The treatment of CJ arthritis involves parenteral or high per os doses of steroids, or even steroids injected into the joint. Tracheostomy (as in case 1) is performed in chronic cases with severe dyspnea [4044] and surgery is the radical therapy when indicated [40, 45].

Laryngeal involvement in RA also includes rheumatoid nodules of variable size. They are found mainly in seropositive RA, as are cases 1 and 2. Methotrexate, which is widely used in the treatment of RA, may increase the development of rheumatoid nodules [46]. The patient in case 2 was treated for many years with MTX. Repeated microtrauma may also predispose to rheumatoid nodules. Mostly, rheumatoid nodules are found subcutaneously and their localization in the larynx has been described in a few case reports [4, 4750]. Hoarseness, coughing, and dysphonia are the main clinical symptoms of laryngeal rheumatoid nodules. The diagnosis depends on a high index of suspicion when the above-mentioned clinical symptoms are present in RA patients, as well as a careful histological examination. Treatment with steroids improves symptoms, while colchicine has been used successfully in some cases [47]. Large rheumatoid nodules may be removed by laryngoscopy.
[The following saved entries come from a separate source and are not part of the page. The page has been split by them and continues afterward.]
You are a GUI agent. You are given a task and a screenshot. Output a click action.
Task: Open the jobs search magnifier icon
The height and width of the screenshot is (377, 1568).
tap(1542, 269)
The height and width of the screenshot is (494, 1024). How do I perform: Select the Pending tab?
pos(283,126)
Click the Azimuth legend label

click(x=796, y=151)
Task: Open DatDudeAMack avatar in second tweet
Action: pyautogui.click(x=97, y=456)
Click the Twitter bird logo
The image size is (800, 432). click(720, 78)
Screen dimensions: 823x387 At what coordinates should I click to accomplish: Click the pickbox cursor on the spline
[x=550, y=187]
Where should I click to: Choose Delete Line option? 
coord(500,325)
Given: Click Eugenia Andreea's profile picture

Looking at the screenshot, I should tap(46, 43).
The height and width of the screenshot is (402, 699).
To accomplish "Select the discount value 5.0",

Amyloidosis secondary to RA is a rare cause of laryngeal manifestation [8]. In addition, secondary SS causes mucosal dryness and may affect the larynx, leading to hoarseness. The patient in case 2 also had secondary SS, which may have contributed to the hoarseness.

Our patients had a long-standing seropositive disease refractory to many DMARDs, and skin rheumatoid nodules. They presented laryngeal involvement consisting of CJ arthritis and rheumatoid nodules, successfully treated with corticosteroids. Indeed, laryngeal involvement of RA occurs mostly in seropositive disease and is associated with EAM; mainly skin rheumatoid nodules, rheumatoid lung and others [4, 22, 28, 40, 47].

In conclusion, laryngeal involvement in RA is rather benign, although sometimes it may be a life-threatening condition. CJ arthritis and rheumatoid nodules are the main laryngeal manifestations. The diagnosis needs a high degree of suspicion. CT, MRI and laryngoscopy are useful tools to achieve an early diagnosis in order to avoid life-threatening consequences. Further prospective, community-based studies concerning the prevalence of ear, nose, and throat involvement in RA are needed.